What is being asked: Starting at the entry line that contains "Where should I click to: Click the 1h" and ending at the one that contains "point(880,14)", rewrite those lines as a Markdown table with the columns Row and Line. Number each row and leave out blank lines.

--*--

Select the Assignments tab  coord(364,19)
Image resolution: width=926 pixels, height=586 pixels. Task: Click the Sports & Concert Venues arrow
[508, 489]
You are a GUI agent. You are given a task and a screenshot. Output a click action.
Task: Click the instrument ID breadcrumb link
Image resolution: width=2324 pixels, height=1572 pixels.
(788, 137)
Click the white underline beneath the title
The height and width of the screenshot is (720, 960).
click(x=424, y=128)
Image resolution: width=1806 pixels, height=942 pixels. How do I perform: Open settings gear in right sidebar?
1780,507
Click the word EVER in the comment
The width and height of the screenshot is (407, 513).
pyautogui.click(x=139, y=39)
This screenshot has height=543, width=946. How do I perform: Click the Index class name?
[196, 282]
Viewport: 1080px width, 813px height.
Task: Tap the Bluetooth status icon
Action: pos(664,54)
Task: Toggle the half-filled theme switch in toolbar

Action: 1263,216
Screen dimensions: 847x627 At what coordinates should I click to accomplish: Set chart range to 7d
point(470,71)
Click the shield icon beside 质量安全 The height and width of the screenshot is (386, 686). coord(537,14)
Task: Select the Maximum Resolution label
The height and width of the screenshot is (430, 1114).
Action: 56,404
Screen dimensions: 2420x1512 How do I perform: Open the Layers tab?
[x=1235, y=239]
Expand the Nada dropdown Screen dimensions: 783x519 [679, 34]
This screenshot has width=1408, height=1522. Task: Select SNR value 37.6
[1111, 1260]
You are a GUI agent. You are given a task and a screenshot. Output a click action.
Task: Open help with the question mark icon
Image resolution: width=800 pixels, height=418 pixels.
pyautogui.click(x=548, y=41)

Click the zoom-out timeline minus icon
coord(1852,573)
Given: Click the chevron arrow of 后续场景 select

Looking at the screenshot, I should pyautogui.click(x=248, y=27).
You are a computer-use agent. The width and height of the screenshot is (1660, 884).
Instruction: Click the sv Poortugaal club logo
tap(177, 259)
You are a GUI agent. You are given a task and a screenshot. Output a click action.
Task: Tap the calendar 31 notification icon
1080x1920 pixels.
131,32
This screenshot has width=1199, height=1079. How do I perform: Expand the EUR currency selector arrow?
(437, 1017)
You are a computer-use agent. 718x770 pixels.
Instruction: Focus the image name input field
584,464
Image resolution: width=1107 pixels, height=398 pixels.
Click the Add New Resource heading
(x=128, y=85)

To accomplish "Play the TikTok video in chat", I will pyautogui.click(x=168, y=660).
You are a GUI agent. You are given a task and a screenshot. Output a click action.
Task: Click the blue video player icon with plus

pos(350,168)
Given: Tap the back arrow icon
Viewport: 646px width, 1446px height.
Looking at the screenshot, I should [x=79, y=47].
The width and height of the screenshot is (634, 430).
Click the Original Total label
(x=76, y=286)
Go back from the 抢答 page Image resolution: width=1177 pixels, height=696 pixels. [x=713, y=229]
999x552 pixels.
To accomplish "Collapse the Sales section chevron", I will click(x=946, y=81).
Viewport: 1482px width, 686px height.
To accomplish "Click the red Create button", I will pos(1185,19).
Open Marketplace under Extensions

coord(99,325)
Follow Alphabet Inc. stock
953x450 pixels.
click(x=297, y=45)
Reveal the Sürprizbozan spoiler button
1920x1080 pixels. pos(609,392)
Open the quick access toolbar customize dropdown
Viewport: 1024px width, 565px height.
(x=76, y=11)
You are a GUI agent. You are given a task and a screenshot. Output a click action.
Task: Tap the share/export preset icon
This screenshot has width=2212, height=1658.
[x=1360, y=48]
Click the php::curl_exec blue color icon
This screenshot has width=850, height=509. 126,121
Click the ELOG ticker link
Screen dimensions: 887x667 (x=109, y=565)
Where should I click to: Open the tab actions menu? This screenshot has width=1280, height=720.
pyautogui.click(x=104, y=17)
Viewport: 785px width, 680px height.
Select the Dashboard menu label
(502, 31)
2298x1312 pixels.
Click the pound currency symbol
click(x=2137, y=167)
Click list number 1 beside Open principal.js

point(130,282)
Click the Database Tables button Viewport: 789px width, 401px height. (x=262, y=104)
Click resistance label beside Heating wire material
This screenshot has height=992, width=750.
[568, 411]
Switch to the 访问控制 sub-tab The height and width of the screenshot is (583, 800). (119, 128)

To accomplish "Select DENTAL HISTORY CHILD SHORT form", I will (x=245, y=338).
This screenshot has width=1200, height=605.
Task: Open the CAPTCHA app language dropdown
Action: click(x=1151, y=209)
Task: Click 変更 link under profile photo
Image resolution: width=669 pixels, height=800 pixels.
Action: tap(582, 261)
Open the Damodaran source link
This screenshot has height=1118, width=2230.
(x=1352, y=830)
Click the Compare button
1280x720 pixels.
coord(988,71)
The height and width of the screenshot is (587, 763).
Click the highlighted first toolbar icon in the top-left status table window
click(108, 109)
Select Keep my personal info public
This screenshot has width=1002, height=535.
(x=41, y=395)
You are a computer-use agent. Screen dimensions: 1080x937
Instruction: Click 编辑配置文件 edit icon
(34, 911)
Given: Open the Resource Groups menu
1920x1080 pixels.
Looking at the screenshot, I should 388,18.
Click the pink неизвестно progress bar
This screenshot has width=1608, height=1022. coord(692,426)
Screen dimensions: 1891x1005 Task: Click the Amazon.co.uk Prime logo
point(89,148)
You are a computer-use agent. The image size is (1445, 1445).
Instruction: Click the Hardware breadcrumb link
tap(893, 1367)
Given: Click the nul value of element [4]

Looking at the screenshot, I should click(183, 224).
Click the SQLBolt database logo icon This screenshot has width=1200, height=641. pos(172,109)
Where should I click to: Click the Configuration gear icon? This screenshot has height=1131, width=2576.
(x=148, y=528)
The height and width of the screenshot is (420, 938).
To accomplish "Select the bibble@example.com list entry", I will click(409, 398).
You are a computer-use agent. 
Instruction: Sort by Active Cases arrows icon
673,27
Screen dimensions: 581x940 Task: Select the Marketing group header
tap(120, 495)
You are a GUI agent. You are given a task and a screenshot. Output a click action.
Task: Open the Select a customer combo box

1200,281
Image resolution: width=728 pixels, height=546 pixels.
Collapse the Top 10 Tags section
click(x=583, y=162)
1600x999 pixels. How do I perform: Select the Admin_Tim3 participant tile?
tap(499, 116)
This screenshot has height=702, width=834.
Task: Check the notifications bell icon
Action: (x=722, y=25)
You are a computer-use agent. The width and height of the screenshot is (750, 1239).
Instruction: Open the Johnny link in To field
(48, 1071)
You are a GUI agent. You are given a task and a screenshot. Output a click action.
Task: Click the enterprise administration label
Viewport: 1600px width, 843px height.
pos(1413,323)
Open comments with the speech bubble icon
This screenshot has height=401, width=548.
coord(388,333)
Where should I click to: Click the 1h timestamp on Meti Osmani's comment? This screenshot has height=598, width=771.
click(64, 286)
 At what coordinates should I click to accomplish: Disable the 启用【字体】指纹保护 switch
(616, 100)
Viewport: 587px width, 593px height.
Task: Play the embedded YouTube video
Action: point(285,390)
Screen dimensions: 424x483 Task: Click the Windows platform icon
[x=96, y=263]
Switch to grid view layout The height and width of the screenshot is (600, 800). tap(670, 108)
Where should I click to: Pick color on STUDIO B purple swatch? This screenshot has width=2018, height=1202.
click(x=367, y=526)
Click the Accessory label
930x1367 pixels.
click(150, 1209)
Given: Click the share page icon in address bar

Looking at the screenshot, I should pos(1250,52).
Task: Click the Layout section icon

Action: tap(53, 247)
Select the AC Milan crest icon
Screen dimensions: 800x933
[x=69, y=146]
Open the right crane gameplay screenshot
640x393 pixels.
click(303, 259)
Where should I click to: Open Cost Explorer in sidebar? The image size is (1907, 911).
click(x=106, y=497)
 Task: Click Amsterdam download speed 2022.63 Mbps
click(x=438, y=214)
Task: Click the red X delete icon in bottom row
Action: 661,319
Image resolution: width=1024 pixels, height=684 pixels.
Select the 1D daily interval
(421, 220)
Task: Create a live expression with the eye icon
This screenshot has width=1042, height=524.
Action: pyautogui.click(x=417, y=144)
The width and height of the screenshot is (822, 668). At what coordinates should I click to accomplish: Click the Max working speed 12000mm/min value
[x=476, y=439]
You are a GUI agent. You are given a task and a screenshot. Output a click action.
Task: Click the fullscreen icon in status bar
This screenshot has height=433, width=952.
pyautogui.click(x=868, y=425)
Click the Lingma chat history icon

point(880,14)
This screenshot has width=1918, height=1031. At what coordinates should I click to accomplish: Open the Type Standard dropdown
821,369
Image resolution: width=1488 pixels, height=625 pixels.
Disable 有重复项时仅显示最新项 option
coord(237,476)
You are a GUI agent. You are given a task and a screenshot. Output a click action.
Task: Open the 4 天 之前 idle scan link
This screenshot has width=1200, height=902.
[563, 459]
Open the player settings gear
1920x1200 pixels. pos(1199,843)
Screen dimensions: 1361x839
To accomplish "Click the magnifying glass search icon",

--*--

Written answer:
| Row | Line |
|---|---|
| 1 | Where should I click to: Click the 1h timestamp on Meti Osmani's comment? This screenshot has height=598, width=771. |
| 2 | click(64, 286) |
| 3 |  At what coordinates should I click to accomplish: Disable the 启用【字体】指纹保护 switch |
| 4 | (616, 100) |
| 5 | Viewport: 587px width, 593px height. |
| 6 | Task: Play the embedded YouTube video |
| 7 | Action: point(285,390) |
| 8 | Screen dimensions: 424x483 Task: Click the Windows platform icon |
| 9 | [x=96, y=263] |
| 10 | Switch to grid view layout The height and width of the screenshot is (600, 800). tap(670, 108) |
| 11 | Where should I click to: Pick color on STUDIO B purple swatch? This screenshot has width=2018, height=1202. |
| 12 | click(x=367, y=526) |
| 13 | Click the Accessory label |
| 14 | 930x1367 pixels. |
| 15 | click(150, 1209) |
| 16 | Given: Click the share page icon in address bar |
| 17 | Looking at the screenshot, I should pos(1250,52). |
| 18 | Task: Click the Layout section icon |
| 19 | Action: tap(53, 247) |
| 20 | Select the AC Milan crest icon |
| 21 | Screen dimensions: 800x933 |
| 22 | [x=69, y=146] |
| 23 | Open the right crane gameplay screenshot |
| 24 | 640x393 pixels. |
| 25 | click(303, 259) |
| 26 | Where should I click to: Open Cost Explorer in sidebar? The image size is (1907, 911). |
| 27 | click(x=106, y=497) |
| 28 |  Task: Click Amsterdam download speed 2022.63 Mbps |
| 29 | click(x=438, y=214) |
| 30 | Task: Click the red X delete icon in bottom row |
| 31 | Action: 661,319 |
| 32 | Image resolution: width=1024 pixels, height=684 pixels. |
| 33 | Select the 1D daily interval |
| 34 | (421, 220) |
| 35 | Task: Create a live expression with the eye icon |
| 36 | This screenshot has width=1042, height=524. |
| 37 | Action: pyautogui.click(x=417, y=144) |
| 38 | The width and height of the screenshot is (822, 668). At what coordinates should I click to accomplish: Click the Max working speed 12000mm/min value |
| 39 | [x=476, y=439] |
| 40 | You are a GUI agent. You are given a task and a screenshot. Output a click action. |
| 41 | Task: Click the fullscreen icon in status bar |
| 42 | This screenshot has height=433, width=952. |
| 43 | pyautogui.click(x=868, y=425) |
| 44 | Click the Lingma chat history icon |
| 45 | point(880,14) |